## PROVIDED RECORDS
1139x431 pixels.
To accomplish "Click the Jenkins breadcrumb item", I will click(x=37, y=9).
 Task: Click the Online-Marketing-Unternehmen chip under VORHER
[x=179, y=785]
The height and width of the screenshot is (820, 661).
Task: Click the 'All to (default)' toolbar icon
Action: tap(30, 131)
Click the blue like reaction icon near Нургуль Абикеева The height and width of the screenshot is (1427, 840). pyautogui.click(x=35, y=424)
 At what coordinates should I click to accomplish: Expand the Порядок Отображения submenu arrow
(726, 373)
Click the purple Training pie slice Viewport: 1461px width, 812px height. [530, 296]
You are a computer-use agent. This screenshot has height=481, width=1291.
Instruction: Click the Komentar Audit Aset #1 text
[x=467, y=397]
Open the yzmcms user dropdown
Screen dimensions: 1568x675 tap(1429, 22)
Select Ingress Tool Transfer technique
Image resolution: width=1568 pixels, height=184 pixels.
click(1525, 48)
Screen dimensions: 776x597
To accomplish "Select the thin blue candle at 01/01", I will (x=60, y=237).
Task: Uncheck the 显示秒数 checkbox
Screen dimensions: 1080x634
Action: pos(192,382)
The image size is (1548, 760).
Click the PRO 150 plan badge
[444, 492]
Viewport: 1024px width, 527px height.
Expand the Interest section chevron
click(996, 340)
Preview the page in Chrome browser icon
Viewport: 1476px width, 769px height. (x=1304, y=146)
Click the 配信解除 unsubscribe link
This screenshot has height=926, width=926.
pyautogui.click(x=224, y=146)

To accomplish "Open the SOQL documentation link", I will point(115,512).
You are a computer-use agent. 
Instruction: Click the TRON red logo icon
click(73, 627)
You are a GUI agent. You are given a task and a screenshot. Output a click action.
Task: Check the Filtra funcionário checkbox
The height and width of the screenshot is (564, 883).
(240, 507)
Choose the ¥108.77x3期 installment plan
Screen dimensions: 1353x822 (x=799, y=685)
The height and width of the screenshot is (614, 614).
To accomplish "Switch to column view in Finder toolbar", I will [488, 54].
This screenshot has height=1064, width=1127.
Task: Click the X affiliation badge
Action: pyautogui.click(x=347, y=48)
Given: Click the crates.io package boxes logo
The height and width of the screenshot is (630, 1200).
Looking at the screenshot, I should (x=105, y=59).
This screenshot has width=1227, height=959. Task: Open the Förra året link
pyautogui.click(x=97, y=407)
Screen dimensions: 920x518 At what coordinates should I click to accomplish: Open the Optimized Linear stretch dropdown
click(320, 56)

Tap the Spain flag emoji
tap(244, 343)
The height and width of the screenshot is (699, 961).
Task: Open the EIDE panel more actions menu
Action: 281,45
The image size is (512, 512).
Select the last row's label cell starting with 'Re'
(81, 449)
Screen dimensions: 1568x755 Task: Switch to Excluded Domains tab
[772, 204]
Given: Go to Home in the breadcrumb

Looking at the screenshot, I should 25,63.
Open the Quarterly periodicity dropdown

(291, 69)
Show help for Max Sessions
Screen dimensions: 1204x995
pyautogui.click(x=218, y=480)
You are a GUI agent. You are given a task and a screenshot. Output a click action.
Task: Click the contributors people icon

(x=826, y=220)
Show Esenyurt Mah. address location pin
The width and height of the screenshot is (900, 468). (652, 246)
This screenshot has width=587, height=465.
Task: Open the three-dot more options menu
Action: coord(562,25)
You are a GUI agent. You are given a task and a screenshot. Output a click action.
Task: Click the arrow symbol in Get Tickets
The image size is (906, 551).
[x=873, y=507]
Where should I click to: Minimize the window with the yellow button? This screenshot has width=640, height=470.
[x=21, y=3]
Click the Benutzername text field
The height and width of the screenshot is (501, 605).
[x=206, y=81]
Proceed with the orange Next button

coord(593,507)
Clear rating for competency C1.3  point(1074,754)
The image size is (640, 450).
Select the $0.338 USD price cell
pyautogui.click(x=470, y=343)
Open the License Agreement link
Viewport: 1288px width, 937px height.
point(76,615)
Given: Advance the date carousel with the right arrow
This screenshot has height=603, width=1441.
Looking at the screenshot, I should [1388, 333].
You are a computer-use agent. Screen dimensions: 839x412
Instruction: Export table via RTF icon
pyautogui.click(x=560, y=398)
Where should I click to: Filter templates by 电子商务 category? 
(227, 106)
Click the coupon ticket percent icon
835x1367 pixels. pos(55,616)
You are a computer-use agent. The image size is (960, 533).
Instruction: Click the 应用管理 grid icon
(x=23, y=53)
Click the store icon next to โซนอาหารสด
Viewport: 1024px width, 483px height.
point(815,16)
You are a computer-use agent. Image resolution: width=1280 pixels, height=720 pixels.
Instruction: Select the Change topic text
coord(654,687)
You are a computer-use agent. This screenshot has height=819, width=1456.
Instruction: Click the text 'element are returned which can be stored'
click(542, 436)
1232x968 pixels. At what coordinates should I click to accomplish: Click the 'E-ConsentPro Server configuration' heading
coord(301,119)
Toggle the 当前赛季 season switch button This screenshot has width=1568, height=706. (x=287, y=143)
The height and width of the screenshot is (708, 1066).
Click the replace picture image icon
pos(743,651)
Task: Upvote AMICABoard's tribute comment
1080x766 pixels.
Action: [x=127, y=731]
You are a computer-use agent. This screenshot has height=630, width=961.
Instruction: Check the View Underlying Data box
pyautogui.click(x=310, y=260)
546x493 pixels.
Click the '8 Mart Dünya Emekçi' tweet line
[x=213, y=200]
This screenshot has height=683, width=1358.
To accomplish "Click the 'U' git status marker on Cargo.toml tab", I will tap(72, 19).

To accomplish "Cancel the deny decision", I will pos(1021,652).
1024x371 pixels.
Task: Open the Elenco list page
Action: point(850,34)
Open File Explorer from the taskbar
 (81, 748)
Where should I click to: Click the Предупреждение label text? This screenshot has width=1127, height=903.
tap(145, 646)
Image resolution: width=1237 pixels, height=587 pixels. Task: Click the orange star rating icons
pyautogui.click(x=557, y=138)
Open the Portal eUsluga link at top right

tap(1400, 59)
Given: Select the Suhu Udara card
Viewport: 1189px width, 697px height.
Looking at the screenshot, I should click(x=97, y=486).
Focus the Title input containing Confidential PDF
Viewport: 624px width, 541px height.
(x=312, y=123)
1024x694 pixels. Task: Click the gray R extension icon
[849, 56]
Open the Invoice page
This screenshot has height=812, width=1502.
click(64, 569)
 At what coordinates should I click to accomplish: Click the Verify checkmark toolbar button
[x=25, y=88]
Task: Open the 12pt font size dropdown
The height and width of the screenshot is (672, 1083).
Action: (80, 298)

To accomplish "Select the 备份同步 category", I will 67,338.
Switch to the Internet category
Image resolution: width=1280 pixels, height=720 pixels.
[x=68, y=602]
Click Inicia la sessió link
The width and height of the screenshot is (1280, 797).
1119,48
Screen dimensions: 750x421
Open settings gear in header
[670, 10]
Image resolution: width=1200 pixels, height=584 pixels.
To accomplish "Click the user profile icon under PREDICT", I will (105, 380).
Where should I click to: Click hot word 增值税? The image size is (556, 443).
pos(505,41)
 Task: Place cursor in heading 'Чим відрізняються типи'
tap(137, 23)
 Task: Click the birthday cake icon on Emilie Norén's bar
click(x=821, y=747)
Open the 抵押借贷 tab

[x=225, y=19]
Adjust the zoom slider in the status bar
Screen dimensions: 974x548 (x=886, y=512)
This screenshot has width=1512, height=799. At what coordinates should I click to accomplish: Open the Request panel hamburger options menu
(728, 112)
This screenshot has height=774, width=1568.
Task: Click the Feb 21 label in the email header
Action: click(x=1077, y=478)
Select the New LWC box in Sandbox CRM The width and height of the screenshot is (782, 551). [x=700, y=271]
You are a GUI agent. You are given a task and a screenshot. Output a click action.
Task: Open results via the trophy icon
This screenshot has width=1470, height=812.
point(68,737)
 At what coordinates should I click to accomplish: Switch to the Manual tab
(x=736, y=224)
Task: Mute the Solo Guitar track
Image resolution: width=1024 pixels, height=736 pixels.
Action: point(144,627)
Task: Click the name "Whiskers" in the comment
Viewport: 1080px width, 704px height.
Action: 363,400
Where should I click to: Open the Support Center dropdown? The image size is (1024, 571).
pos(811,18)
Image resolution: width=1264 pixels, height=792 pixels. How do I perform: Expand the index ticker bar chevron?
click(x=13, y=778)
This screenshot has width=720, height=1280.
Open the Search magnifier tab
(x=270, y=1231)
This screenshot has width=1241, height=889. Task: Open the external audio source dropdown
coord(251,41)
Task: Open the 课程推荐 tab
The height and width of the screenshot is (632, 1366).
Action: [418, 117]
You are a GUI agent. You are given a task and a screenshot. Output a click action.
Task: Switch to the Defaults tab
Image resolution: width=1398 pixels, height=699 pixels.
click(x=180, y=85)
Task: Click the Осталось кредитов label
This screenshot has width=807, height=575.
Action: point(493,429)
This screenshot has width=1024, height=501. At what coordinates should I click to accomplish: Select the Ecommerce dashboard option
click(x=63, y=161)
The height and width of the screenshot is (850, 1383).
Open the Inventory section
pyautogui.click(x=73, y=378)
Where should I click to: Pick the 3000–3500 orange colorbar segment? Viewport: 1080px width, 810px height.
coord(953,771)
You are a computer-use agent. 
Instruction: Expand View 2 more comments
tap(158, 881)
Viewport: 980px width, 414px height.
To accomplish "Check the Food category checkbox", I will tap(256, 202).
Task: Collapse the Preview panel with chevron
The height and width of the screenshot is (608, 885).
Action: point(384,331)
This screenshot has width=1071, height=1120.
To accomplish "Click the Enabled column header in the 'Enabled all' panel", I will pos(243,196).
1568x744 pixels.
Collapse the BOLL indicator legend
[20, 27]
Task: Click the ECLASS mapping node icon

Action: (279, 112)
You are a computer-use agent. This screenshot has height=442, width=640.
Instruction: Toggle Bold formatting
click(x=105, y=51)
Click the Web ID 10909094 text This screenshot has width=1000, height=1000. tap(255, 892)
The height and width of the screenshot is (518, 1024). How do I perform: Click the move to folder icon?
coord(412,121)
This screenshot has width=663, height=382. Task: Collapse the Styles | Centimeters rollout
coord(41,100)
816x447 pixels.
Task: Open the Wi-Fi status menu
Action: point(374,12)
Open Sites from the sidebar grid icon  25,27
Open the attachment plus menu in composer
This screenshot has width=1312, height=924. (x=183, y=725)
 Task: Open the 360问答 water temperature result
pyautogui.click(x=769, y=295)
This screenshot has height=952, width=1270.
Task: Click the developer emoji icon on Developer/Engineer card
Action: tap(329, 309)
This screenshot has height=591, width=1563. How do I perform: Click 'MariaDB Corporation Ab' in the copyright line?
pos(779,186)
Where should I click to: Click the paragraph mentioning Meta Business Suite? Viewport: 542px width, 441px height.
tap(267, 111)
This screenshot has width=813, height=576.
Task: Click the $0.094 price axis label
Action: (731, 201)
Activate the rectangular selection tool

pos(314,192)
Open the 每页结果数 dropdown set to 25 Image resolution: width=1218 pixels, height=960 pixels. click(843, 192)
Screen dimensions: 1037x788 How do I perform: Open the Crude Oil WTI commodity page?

## TASK BRIEF
Provide only the count of lines in the data above that include the string "blue".

## RESPONSE TO THE EXERCISE
2